▶ _Rincian Latihan_
Tulis lanjutan artikel tentang hoaks dan pengguna media sosial di Indonesia, dimulai setelah kalimat terakhirnya.

▶ _Teks Halaman_
============================================================

SERPONG, ULTIMAGZ.com – Isu hoaks tidak dapat dipisahkan dengan adanya penemuan internet dan berkembangnya teknologi komunikasi yang diam-diam mematikan, sebut saja media sosial.
Menurut data wearesocial.com, pada Januari 2017, jumlah masyarakat Indonesia mencapai 262 juta orang dan 106 juta diantaranya merupakan pengguna aktif media sosial . Dengan demikian, tampak bahwa pengguna aktif media sosial meningkat pesat bila dibandingkan pada data November 2015 dengan 79 juta masyarakat pengguna.

============================================================

▶ _Materi yang Disediakan_
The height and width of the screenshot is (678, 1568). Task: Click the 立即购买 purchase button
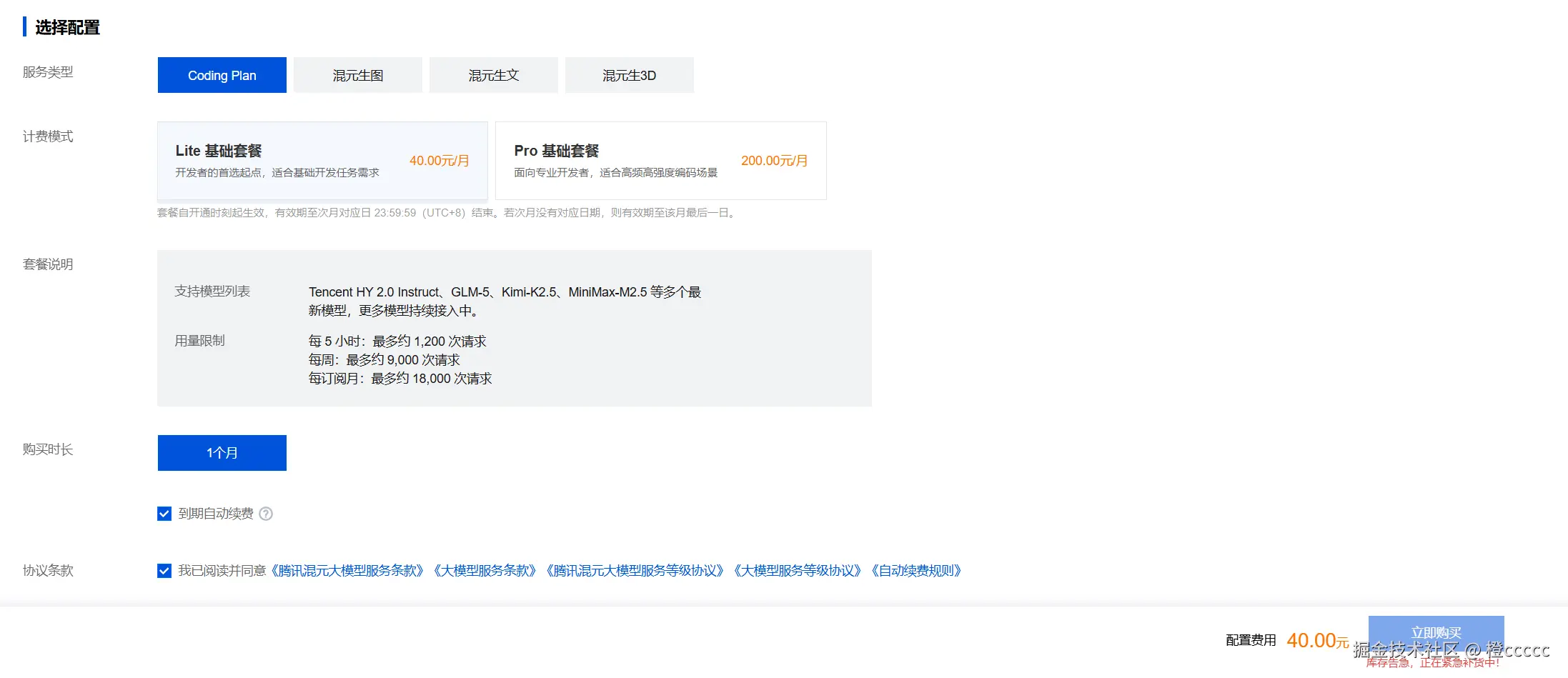click(x=1436, y=632)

============================================================

▶ _Hasil Latihan_
Seperti yang telah disebutkan sebelumnya bahwa berita atau isu hoaks tidak bisa dipisahkan dengan media sosial, isu hoaks meningkat tajam pada tahun 2016-2017. Di tahun 2016 sekiranya ada 7-8 berita hoaks, seperti, isu Pokemon Go yang diklaim memiliki arti “Aku Yahudi”, tenaga kerja asal Tiongkok yang masuk ke Indonesia mencapai puluhan juta dan gambar Palu Arit di uang rupiah tahun emisi 2016.
Dilansir dari CNNIndonesia.com, menurut Plt Kepala Biro Humas Kominfo Noor Izza, pengaduan adanya konten berbau hoaks berjumlah 5070 dan mencapai puncaknya pada masa Pilkada DKI Jakarta lalu. Selain itu, konten-konten negatif (hoaks, pornografi, hate speech) dinilai lebih sering muncul di aplikasi Telegram (93,3%) dibandingkan media sosial lainnya.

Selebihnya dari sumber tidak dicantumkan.